September delivered a fifth consecutive month of job gains. It continues the trend we've seen as lockdowns have eased during the pandemic. 2020 has demonstrated that if we give businesses room to breathe, they’ll make the most of the opportunity. Unfortunately, and especially as we’re closing in on Election Day, nothing in our society is free from being politicized. As a result, the outstanding job gains and improvement with the unemployment rate were largely panned by most economists and news media. Those economists and media outlets are just as wrong today as they were regarding the impact of the Trump tax cuts for our economy, the impact of the partial government shutdown on our economy, and most recently, projecting unemployment to go far higher during the pandemic than it did and underestimating the impact of reopening the economy.
That’s why I break down the employment report monthly. First, let's cover the headline numbers. The unemployment rate was 7.9%, that's a 0.5% improvement. We added over 661,000 million jobs and positive revisions from previous months totaled 145,000 jobs. The industries that had the biggest job recoveries were leisure and hospitality, retail, and healthcare.
As was evidenced in the ADP private-sector jobs report, there was across the board growth including strong gains in manufacturing and construction. The only sector which saw a decline was government work which decreased by greater than 200,000 jobs. I referenced the false spin associated with the negative reporting on these numbers. It shows up with the revisions. The Bureau of Labor Statistics undercounted the previous month’s job numbers by 145,000 jobs. Add them into the mix and your net number is 806,000 jobs added during the month. Excluding government jobs, we would have had another million-plus jobs month. Once again, facts over the narrative.

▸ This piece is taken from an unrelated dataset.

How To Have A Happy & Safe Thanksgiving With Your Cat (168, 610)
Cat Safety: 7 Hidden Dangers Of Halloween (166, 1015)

Now for the real unemployment rate once underemployed, long-term unemployed and marginally attached people are accounted for. The actual number is 12.8%, an improvement of 1.4% over August.
Some key takeaways. Despite misleading coverage of September’s jobs report the news was exceedingly positive with one of the ten strongest months for private-sector job growth in American history. There’s continued room for optimism and the possibility of a rapid recovery for much of the economy. Lastly, the real unemployment rate improved by even more than the base reported rate, which is the best possible news.
After reaching the best levels since March, the Labor Force Participation rate inched down by 0.3% which is the lone fly in the ointment this month and did account for some of the decline in the unemployment rate.